By late February of 1982, 251 Americans had been diagnosed with AIDS and 99 had died. (The disease at that time was labeled GRID gay related immune deficiency.) Although the pathogen responsible had not been identified, experts were convinced that they were dealing with a disease caused by a virus and transmitted by semen and blood, and that the gay bathhouses were a likely venue for transmission, since many of the first victims could be linked to these establishments…
By 1985, the pathogen that causes AIDS had been identified, the modes of transmission known, and a test developed to identify those infected. The standard public health procedures used for other STDs…”should have been immediately instituted. Instead, spokesmen for the gay community objected to any form of mandatory or routine testing…No one should be tested unless they wanted to be. All testing information should be absolutely confidential to avoid outing gay men. The names of the infected should not be reported. There should be no routine testing, no contact tracing, and no notification of possibly infected persons. No one had a moral responsibility to tell their sexual partners they were HIV positive…
The gay AIDS establishment defended the right of infected persons…to conceal their contagious condition from others, including sexual partners and healthcare personnel…
For gay activists, the proper goal of AIDS prevention was defense of the gay sexual revolution, and since gay liberation was founded on a “sexual brotherhood of promiscuity … any abandonment of that promiscuity would amount to a communal betrayal of gargantuan proportions…”
The motivations for high-risk behavior included…eroticization of behavior that is considered taboo…
June [2021]marks the 40th anniversary of the first scientific report describing pneumocystis pneumonia, which later became known as acquired immune deficiency syndrome (AIDS). More than 32 million people have died worldwide from AIDS and 38 million people are living with HIV, the virus that causes AIDS, according to the Centers for Disease Control and Prevention.

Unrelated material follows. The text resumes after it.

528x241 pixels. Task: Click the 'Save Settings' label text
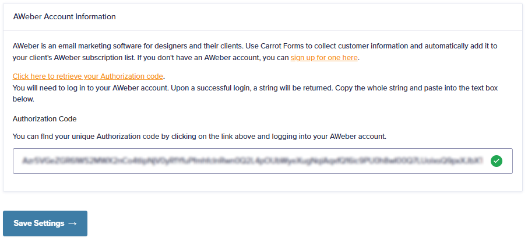[x=39, y=223]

“The last 40 years of the HIV epidemic have given us an in-depth look at society, science, medicine, and socioeconomic impacts of disease on communities and countries…
No kidding.
Unfortunately, the AIDS crisis of the 1980s was steeped in…discrimination, especially against gay men who were disproportionately affected by the disease. Much progress has been made since that time, but there is still more work to be done.

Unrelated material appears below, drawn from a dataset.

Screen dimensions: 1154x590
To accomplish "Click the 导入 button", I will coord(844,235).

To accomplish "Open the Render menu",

July 23, 2022: The World Health Organization on Saturday declared the international monkeypox outbreak a global emergency. This is the highest level of alert the WHO can issue, in order to pressure governments into action and to provide resources including funding dedicated to this. More than 16,500 cases of monkeypox have been reported in 74 countries.
“In short, we have an outbreak that has spread around the world rapidly through new modes of transmission about which we understand too little,” WHO Director General Tedros Adhanom Ghebreyesus told reporters Saturday.
Oh yes they understand!
overwhelmingly concentrated in men who have sex with men…
The WHO director general emphasized that any containment measures should respect the “human rights and dignity” of gay and bisexual men.
“Stigma and discrimination can be as dangerous as any virus,” Tedros said.
Seriously? How can we ignore the innocent victims who are infected because society and medical care discriminated against their need to know to protect themselves?
The goal of mandatory testing, contact tracing, partner notification, and universal treatment would be to identify and treat all those infected and shrink the time between infection and treatment—the time when the HIV-positive person is highly infectious. While some AIDS activists still argue that universal testing and treatment would violate civil rights, such arguments should not guide public health policy. HIV/AIDS should be treated like any other serious contagious disease. No one has a civil right to spread disease.